The promise of IPX pushed by the GSMA appears on the surface to be the solution to all carriers' ills - all services over one connection, better control, improved QoS and transparency. It moves beyond a standalone MPLS backbone and guarantees end-to-end SLAs across IPX providers. But there is where the challenge starts - how do opeartors claiming they are IPX compliant manage SLAs across peering agreements with other IPX provider?

IP eXchange (IPX) was the key talking point at the GSMA's annual Asia-Pacific gathering of roaming and interconnect representatives in Bangkok in September. A handful of wholesale carriers and vendors touted the benefits of a single connection to deliver multiple services.

According to an Ovum report earlier in the year, the IPX Community has 22 members and 14 operators have implemented IPX. But the report went to say uptake has been slower than initially expected. While there's a lot of talk about IPX, we haven't seen massive announcements because many operators aren't fully ready (they lack a SIP core, for example).

Another reason is the lack of compelling applications requiring a quality of service that couldn't be supported on TDM infrastructure.
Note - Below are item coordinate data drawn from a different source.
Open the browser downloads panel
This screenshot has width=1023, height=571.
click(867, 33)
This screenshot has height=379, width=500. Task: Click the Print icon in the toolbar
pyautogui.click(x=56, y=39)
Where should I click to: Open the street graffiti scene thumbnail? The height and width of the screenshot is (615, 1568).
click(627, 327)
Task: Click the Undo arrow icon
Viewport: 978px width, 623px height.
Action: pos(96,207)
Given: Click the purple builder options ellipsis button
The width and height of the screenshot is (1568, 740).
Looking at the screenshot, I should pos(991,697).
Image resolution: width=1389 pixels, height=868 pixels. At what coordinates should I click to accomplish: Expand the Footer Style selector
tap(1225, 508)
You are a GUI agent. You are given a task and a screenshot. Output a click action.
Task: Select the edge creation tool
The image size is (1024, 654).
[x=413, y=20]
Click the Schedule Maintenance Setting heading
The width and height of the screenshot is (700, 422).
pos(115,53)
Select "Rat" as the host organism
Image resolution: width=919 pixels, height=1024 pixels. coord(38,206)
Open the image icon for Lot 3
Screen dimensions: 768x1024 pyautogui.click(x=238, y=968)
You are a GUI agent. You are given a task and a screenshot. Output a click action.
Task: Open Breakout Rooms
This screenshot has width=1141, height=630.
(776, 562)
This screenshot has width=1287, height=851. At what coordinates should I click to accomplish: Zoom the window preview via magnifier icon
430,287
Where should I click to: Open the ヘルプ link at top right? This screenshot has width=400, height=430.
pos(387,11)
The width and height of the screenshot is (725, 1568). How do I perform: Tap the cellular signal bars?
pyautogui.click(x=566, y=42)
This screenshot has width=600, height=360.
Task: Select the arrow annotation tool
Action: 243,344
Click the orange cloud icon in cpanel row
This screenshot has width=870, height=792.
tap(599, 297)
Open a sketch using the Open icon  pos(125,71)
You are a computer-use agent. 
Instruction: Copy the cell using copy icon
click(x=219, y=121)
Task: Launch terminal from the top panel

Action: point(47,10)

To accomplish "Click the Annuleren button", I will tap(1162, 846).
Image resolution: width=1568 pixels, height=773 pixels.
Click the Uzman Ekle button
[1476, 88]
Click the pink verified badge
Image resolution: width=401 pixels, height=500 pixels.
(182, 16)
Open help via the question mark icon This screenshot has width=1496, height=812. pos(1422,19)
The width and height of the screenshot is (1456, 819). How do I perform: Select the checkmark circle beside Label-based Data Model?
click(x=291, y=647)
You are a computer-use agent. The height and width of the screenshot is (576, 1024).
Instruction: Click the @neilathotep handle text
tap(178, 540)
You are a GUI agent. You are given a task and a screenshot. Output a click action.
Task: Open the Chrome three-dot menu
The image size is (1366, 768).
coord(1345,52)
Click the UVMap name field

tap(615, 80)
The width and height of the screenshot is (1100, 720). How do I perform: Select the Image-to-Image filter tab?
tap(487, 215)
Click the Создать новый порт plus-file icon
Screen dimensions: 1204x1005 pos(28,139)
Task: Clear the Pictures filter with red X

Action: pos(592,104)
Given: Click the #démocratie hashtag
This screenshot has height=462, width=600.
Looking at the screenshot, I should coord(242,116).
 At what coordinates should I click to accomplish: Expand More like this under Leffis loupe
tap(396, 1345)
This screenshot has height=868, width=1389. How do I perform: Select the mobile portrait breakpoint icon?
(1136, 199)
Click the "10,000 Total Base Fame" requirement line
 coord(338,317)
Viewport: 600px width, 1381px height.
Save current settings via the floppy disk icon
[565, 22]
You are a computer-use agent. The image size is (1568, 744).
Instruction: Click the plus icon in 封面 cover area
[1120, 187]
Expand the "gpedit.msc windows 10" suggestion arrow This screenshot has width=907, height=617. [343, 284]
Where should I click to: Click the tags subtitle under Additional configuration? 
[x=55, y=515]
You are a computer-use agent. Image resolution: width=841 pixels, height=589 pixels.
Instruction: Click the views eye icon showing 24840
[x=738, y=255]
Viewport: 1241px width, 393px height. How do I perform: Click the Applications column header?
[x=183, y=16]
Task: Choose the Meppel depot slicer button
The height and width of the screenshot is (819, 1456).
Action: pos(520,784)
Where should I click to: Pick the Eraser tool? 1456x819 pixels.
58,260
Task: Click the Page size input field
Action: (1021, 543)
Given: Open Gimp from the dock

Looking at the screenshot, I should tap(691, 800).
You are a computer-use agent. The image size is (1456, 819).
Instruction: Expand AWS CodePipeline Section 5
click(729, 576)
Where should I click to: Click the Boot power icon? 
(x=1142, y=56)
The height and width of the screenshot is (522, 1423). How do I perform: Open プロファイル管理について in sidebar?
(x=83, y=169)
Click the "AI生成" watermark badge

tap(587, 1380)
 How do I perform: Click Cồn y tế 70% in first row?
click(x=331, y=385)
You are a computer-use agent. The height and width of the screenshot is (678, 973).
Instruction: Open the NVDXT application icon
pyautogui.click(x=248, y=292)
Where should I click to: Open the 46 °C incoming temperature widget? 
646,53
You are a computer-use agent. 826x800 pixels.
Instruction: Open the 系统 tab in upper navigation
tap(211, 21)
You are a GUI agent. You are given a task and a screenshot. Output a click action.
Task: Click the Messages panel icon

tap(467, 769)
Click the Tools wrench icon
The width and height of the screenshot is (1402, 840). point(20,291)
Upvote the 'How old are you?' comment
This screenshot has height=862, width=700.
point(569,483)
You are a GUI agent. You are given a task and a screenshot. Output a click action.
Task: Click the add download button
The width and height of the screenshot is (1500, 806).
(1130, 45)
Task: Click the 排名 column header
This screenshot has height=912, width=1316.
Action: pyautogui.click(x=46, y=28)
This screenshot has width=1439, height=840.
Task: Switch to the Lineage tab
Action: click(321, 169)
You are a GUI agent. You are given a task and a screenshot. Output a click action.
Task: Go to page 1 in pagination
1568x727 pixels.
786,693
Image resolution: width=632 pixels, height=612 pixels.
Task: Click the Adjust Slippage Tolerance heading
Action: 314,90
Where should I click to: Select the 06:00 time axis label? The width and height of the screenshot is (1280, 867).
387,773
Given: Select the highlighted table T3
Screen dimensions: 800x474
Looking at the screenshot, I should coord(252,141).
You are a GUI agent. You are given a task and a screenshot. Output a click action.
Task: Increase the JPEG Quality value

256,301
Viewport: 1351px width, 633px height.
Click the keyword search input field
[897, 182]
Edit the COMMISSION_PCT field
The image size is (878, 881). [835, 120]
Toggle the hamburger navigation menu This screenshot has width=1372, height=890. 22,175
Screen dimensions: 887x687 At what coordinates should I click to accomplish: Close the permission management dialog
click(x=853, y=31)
That is now changing with the push to HD voice.

The renewed interest in IPX is driven in large part by the expansion of IP in the core, so more traffic is migrating away from traditional interconnects toward IP-based connections. There is enough IP infrastructure in place now that there's starting to be a critical mass effect.

Jayesh Easwaramony, Frost & Sullivan's VP of ICT practice, said the recent attention is primarily a result of the transition from voice-centric networks to data-centric networks, with a surge in connected devices and increased IP in many networks.

"With the transition to LTE, data roaming and interconnect will be a significant issue. In addition, with increased emphasis on customer experience management, IPX provides the ability for operators to guarantee QoS on their and other operator networks and there is a lot of possibilities on data roaming - prepaid, real-time monitoring, etc."

John Wick, VP of network services for Syniverse Technologies, agrees. "Operators are discovering that by consolidating legacy networks onto a single IPX network, they benefit from cost reductions while meeting existing connectivity needs with the flexibility to prepare and adopt to future technologies such as LTE."

Operators also attracted to the IPX concept as they start to prepare to move to an all-IP ecosystem.

"At some point, the IPX, it is said, will replace the global SS7 cloud - especially as operators, both fixed and mobile, slowly transition to all-IMS based infrastructure, rather than SS7," said William Dudley, Sybase 365's group director of product management.